21 September - 12 October 2013

In the opening chapter of Heart of Darkness (1899), Joseph Conrad describes the ‘kernel’ – a type of story that weaves its way around an unrevealed core, obscuring that thing to an even greater degree. The kernel is the unknowable catalyst or cryptic message at the heart of the invisible core that – like a black hole – magnetically attracts and swallows narrative.

Continuing Georgina Cue’s interest in embroidery applied onto sculptural forms, The Centre Doesn’t Hold presents a series of formally abstract sculptures, which engage with the notion of Conrad’s kernel. Drawing reference to modernist sculpture, graffiti and sci-fi matte painting, the work is presented as a densely packed installation, transforming the gallery into a theatrical stage. Measured against the hallowed tradition of embroidery, Cue uses this process to explore the optical effects of light through subtle shifts in tonal gradations across the surface of each tentatively woven object. The result is an elusive installation which teeters between illusory surface and physical presence, where narrative is dismantled into an absurdist display of forms and props.

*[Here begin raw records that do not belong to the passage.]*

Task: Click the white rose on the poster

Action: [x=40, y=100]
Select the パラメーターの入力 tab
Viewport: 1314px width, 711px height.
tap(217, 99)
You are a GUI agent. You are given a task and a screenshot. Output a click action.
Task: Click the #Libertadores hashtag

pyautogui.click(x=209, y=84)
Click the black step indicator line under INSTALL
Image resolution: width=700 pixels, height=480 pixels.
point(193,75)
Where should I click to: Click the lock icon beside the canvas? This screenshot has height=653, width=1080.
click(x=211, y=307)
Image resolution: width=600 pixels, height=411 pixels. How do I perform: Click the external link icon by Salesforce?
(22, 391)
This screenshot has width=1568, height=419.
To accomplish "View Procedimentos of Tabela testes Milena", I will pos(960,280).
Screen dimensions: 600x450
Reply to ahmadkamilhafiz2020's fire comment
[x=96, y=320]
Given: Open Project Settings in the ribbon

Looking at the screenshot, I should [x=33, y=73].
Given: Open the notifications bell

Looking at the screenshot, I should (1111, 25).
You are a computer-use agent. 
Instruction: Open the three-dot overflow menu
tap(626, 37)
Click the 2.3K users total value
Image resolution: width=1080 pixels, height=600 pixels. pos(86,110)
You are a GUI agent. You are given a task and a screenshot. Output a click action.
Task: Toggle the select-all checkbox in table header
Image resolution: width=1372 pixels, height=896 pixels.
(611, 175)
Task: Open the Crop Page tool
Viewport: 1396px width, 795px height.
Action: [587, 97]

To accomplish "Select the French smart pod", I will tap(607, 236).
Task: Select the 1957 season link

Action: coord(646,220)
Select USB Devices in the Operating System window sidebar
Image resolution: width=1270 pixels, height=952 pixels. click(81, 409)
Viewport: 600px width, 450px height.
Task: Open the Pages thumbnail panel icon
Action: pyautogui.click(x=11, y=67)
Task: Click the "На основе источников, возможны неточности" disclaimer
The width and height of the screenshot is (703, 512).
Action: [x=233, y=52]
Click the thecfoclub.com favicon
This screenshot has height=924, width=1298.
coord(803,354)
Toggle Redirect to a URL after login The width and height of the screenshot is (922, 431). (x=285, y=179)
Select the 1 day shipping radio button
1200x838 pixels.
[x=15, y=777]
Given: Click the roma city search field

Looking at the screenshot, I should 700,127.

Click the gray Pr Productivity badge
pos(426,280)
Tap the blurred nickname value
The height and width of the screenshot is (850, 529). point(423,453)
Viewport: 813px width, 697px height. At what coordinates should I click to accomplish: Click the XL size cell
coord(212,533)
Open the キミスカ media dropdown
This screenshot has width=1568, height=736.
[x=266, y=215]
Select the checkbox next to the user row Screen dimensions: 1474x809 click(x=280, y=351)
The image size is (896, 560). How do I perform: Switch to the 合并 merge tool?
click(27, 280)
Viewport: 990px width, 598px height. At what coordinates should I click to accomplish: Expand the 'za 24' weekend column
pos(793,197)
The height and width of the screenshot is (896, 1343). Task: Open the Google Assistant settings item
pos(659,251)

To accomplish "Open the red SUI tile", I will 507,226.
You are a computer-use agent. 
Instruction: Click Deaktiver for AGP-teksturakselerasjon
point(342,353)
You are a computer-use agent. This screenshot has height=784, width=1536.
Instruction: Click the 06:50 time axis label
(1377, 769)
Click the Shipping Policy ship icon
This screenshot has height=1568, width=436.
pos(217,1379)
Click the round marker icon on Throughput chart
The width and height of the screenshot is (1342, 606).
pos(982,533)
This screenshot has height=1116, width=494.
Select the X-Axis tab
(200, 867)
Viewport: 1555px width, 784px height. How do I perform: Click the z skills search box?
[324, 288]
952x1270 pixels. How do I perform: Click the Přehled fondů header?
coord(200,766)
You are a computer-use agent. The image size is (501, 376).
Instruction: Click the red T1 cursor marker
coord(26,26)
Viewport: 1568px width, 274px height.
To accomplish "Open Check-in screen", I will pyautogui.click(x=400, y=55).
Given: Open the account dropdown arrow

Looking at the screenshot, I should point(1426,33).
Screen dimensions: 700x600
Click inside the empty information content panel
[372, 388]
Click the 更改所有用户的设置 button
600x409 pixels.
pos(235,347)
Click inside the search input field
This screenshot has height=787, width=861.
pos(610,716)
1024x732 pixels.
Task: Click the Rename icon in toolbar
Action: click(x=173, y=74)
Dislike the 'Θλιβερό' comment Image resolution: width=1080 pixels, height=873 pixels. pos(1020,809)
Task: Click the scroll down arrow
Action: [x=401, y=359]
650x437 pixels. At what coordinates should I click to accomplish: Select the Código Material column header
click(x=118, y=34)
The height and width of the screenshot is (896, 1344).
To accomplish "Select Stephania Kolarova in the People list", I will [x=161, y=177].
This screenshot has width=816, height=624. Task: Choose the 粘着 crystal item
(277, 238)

Cue completed a Bachelor of Fine Arts from the Victorian College of the Arts in 2008, completing first class honours in 2011. Solo exhibitions include The Necker Cube, Seventh Gallery, Melbourne 2010,On Exactitude in Science, Kings ARI, Melbourne, 2011, Indicium, Nellie Castan Gallery, Melbourne, 2012 and Substance of Light, Craft Victoria, Melbourne, 2012. Selected group exhibitions include The City of Hobart Art Prize, Tasmanian Museum and Art Gallery, Hobart, 2012, Future Now, Substation, Melbourne, 2012 and Melbourne Now, National Gallery of Victoria, Melbourne, 2013. Cue has been the recipient of the Mitch Dowd Traveling Scholarship 2008, Myer Foundation Award 2008, NAVA Freedman Foundation Travelling Scholarship 2012, the NAVA Sainsbury Sculpture Grant 2012, the Australian Council Artstart Grant 2012 and the Australia Council Jump Mentorship 2013. Her work is currently held at the National Gallery of Victoria, Melbourne.